Nata nel 1971 a San Quirico d’Orcia, Forme nel Verde è una storica rassegna dedicata all’arte della scultura. Negli ultimi anni la manifestazione ha aperto una sezione speciale, Forme nel Verde YOUNG, rivolta ai giovani talenti delle Accademie di Belle Arti d’Italia. Emanuel Morabito e Gabriele Coppola, sono i primi studenti dell’Accademia di Reggio Calabria ad essere selezionati per questa rassegna.
“Il Peso del riposo”
di Gabriele Coppola
35x35x27,5 cm
Pietra leccese/corde/roccia/marmo nero marquina
“L’opera incarna il ricordo di un affetto perduto, un sentimento profondo radicato nell’anima. Tale memoria è racchiusa in un ordine apparente, un’illusione di ciò che non esiste più, trattenuta da una corda e schiacciata sotto il peso di una roccia per impedirne la fuga. La falena posata sul cuscino funge da memento mori: ci ricorda che ogni cosa ha un tempo e che, nel segno del carpe diem, dobbiamo vivere intensamente, senza rimandare a domani!”

“Fragortempo”
di Emanuel Morabito
63×26,5×22 cm
Pietra leccese

“L’opera rielabora l’orecchio umano in chiave naturale e geometrica i dettagli anatomici sono elaborati in volumi morbidi e continui, che trasformano la forma originale in un’onda slanciata e levigata. Le linee guidano lo sguardo verso schizzi affusolati, evocando alla mente il fragore delle onde e la risonanza del suono marino. La spirale, fulcro della composizione, rimanda all’equilibrio armonico della sezione aurea, unendo il momento intimo dell’ascolto alla geometria innata della natura”
Figure istituzionali e curatoriali di riferimento, ovvero il direttore artistico della mostra Carlo Pizzichini, il direttore dell’Accademia di Belle Arti di Reggio Calabria Pietro Sacchetti, la vicedirettrice Domenica Galluso e il Professor Francesco Mazzotta, Docente di Tecniche del Marmo.
Chi è Gabriele Coppola?
Gabriele Coppola nasce a Reggio Calabria il 18 giugno 2003. Consegue il diploma nel 2022 presso il Liceo Artistico “M. Preti – A. Frangipane”, avvicinandosi all’ambiente accademico attraverso l’esperienza di PCTO. Nel novembre dello stesso anno prosegue la propria formazione presso l’ABARC, iscrivendosi al corso di Scultura.

Nel 2026 prende parte a rilevanti appuntamenti espositivi nel panorama artistico contemporaneo. Il 28 marzo presenta l’opera “David” presso Palazzo Mezzacapo a Maiori, in occasione della mostra Dolce Vita a cura di Michele Citro. Il percorso espositivo prosegue il 25 luglio con la partecipazione alla rassegna Forme nel Verde YOUNG 2026, curata dal maestro Carlo Pizzichini, nell’ambito della quale espone la scultura “Il Peso del Riposo” presso Palazzo Chigi Zondadari a San Quirico d’Orcia, in mostra fino al 1° novembre.
Chi è Emanuel Morabito?
Emanuel Morabito nasce a Messina il 25/11/2004. Fin da bambino si dimostra attratto e interessato al mondo dell’arte. Frequenta il liceo artistico statale “Ernesto Basile” dove si diploma in arti figurative plastico-pittoriche nel 2023. Nel 2022 partecipa alla XVII mostra d’arte presepiale presso il Palazzo dell’Arcivescovado di Messina.

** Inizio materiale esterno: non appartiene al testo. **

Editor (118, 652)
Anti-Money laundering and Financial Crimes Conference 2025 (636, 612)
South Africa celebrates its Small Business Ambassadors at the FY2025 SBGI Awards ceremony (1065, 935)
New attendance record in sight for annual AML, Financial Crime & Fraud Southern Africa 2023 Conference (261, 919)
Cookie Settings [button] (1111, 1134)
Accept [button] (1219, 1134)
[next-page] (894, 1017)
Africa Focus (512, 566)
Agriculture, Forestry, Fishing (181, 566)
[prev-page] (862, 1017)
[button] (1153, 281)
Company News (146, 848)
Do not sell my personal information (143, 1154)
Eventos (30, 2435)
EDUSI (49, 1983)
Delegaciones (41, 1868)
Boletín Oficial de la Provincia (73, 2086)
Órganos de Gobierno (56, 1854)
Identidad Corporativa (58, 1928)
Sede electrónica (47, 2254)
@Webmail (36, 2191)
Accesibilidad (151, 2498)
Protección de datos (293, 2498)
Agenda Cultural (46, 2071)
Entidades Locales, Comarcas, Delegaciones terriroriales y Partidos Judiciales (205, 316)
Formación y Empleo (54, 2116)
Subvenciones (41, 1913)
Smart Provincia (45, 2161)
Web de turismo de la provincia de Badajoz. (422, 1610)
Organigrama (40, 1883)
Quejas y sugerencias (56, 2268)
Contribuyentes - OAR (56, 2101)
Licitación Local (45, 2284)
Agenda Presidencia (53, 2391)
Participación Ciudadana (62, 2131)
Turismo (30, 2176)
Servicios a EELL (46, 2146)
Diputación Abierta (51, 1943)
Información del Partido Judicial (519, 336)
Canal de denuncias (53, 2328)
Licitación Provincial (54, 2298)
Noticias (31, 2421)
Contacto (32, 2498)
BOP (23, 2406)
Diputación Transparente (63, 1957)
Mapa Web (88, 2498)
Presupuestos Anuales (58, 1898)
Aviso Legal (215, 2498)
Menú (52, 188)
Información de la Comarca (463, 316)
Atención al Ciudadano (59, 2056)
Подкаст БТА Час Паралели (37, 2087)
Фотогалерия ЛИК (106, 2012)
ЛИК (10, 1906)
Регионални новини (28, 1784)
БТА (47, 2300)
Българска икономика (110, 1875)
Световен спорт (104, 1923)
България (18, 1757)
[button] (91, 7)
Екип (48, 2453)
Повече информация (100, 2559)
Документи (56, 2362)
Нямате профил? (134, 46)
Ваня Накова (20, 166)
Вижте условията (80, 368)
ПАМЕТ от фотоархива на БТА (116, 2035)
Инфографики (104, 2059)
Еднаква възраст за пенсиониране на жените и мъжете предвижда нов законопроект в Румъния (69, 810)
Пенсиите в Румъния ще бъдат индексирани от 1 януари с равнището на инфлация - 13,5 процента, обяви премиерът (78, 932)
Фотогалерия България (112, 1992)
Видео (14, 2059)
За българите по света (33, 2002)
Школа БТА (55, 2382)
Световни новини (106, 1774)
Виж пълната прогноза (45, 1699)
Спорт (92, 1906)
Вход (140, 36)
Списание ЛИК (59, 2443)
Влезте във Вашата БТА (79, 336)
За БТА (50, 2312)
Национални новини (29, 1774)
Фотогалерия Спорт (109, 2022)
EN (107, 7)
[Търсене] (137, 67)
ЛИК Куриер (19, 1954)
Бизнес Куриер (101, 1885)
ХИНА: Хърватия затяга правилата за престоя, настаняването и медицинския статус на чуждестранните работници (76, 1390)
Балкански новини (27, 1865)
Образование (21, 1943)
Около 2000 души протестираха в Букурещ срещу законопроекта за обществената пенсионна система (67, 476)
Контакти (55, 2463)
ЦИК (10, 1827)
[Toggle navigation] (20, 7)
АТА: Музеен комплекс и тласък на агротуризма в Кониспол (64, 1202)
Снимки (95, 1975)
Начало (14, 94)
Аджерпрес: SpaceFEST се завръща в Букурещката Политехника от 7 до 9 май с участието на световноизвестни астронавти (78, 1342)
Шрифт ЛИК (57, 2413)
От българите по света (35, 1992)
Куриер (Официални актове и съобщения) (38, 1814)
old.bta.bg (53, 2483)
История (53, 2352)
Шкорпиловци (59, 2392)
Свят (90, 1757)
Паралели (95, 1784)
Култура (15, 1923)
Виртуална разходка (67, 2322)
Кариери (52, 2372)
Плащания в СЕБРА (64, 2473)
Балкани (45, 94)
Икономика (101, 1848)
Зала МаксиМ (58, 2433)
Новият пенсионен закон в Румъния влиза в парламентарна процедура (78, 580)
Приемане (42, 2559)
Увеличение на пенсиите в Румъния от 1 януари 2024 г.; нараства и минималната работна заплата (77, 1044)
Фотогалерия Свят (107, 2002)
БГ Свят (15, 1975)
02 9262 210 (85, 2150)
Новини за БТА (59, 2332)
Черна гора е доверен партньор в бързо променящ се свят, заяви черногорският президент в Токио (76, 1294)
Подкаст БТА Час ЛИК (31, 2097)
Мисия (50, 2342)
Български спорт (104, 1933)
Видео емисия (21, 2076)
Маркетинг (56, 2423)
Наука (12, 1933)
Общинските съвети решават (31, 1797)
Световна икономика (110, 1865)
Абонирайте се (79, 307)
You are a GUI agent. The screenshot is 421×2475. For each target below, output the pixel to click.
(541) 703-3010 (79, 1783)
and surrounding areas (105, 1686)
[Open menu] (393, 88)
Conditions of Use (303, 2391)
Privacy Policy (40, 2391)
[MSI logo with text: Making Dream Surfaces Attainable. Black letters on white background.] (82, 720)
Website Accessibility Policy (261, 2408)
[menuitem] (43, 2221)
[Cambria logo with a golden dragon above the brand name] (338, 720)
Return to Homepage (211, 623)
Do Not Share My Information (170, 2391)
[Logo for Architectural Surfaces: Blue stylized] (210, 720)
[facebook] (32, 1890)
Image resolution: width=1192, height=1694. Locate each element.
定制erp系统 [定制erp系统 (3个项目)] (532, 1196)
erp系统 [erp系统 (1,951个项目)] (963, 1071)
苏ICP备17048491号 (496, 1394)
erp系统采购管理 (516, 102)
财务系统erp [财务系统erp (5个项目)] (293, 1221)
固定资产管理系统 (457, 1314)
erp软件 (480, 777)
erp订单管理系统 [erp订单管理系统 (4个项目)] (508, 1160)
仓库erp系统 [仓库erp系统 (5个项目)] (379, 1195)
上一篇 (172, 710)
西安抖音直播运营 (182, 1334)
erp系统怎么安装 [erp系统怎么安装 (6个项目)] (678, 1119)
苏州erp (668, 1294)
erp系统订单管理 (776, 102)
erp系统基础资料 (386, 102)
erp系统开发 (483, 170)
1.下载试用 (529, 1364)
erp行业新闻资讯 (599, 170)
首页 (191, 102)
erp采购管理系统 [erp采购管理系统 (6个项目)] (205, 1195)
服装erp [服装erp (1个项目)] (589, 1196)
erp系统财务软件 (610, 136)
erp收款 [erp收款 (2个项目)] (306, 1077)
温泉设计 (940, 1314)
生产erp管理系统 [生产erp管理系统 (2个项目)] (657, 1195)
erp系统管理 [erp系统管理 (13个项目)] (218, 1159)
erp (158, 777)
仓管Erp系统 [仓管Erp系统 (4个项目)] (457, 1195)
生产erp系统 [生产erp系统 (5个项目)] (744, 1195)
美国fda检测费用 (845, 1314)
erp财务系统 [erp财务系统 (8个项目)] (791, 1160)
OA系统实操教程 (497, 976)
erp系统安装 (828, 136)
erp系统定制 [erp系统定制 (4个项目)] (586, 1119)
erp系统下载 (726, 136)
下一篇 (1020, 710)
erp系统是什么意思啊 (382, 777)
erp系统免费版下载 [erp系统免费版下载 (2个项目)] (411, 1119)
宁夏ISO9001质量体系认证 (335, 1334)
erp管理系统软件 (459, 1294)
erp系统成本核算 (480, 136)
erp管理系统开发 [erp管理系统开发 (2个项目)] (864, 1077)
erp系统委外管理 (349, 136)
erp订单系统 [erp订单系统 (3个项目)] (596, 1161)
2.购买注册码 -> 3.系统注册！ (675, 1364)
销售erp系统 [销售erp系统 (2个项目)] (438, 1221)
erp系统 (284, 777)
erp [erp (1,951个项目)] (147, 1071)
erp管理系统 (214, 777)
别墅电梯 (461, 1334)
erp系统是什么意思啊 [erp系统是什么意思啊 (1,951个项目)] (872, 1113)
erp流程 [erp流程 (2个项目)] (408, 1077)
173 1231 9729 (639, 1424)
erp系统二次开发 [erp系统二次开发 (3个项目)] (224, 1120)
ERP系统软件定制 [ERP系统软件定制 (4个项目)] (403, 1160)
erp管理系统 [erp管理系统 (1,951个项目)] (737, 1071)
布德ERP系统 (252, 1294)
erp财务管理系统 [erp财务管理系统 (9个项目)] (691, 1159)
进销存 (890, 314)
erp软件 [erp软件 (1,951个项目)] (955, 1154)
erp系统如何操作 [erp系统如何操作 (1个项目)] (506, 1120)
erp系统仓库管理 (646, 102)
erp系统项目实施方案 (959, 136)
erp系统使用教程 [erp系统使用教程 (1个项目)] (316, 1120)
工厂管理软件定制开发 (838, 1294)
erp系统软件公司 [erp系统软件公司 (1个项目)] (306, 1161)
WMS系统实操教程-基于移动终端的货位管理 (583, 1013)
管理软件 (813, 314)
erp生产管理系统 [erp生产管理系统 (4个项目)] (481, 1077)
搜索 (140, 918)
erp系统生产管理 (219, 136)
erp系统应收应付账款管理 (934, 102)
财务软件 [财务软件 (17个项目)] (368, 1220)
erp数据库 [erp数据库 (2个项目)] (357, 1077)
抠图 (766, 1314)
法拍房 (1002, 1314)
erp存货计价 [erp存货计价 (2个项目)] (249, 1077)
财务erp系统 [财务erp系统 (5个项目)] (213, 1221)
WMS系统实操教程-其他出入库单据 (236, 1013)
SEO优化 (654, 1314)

Ha preso parte alla realizzazione dell’installazione I Guerrieri della Luce a Librino (Catania) con la Fondazione Antonio Presti – Fiumara d’Arte. È attualmente iscritto all’Accademia di Belle Arti di Reggio Calabria, nel corso triennale di Scultura. Le esperienze scolastiche e di PCTO hanno contribuito alla sua formazione tecnica e teorica.
Il 25 luglio 2026 partecipa alla mostra Forme nel Verde YOUNG, a cura del maestro Carlo Pizzichini, presentando presso Palazzo Chigi Zondadari la sua scultura Fragortempo.
Lavora con materiali tradizionali quali argilla, gesso, pietra leccese e legno, incidendo su di essi il suo messaggio e pensiero. Integra alla lavorazione tradizionale l’uso della modellazione digitale con Rhino 8, i cui elaborati vengono poi tradotti in oggetti fisici tramite stampa 3D, creando un dialogo tra lavorazione artigianale e tecnologie contemporanee.